Assignment
Starting at the line that contains "This screenshot has height=288, width=346.", reproduce only the lines through the end of the data, exactly, including both the first and the last; skip the pictures.

------------------------------------------------------------------------

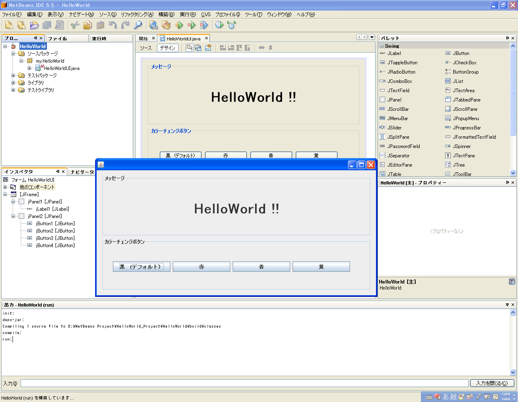This screenshot has height=402, width=518.
Task: Run the main project with green arrow
Action: coord(179,25)
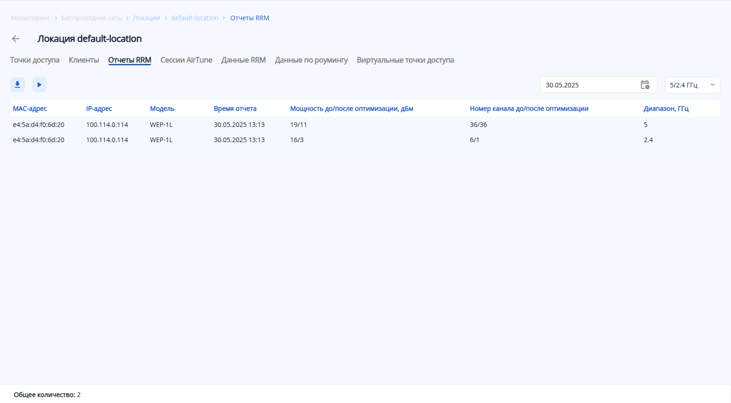Click the Диапазон, ГГц column header

(x=666, y=109)
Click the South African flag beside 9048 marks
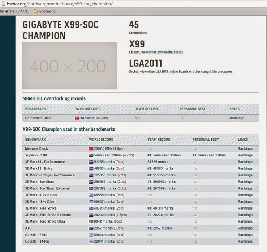The height and width of the screenshot is (252, 267). point(91,222)
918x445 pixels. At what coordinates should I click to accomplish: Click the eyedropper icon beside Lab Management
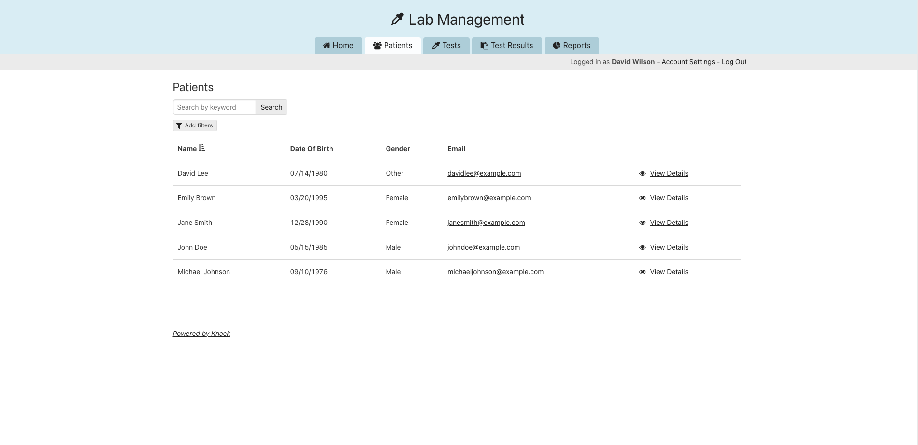tap(397, 19)
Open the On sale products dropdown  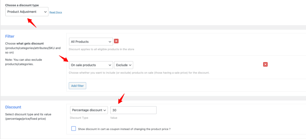(91, 65)
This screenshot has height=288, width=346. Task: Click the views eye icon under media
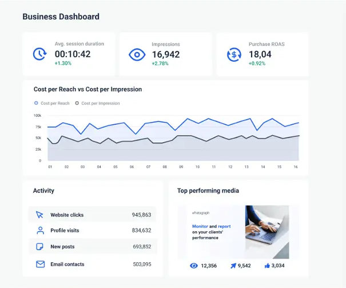[x=193, y=266]
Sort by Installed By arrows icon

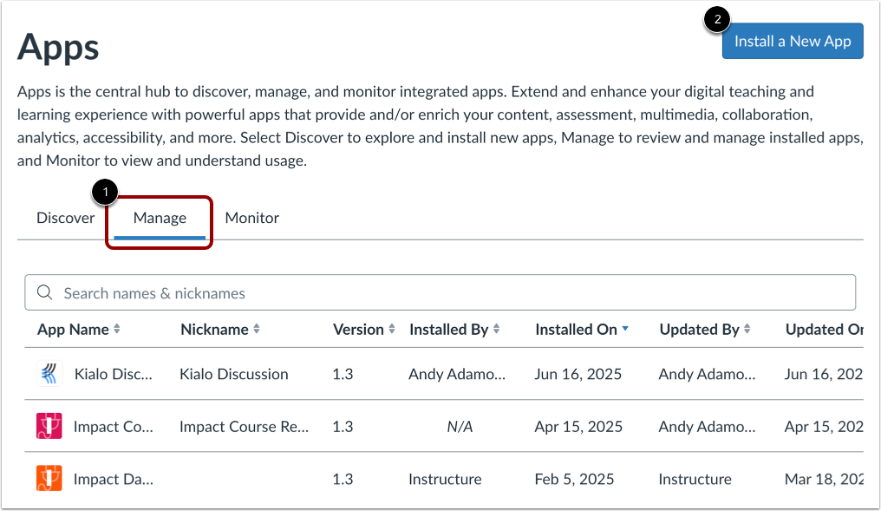497,330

------------------------------------------------------------------------

Answer section
This screenshot has height=288, width=346. Task: Click the views eye icon under media
[x=193, y=266]
Sort by Installed By arrows icon

497,330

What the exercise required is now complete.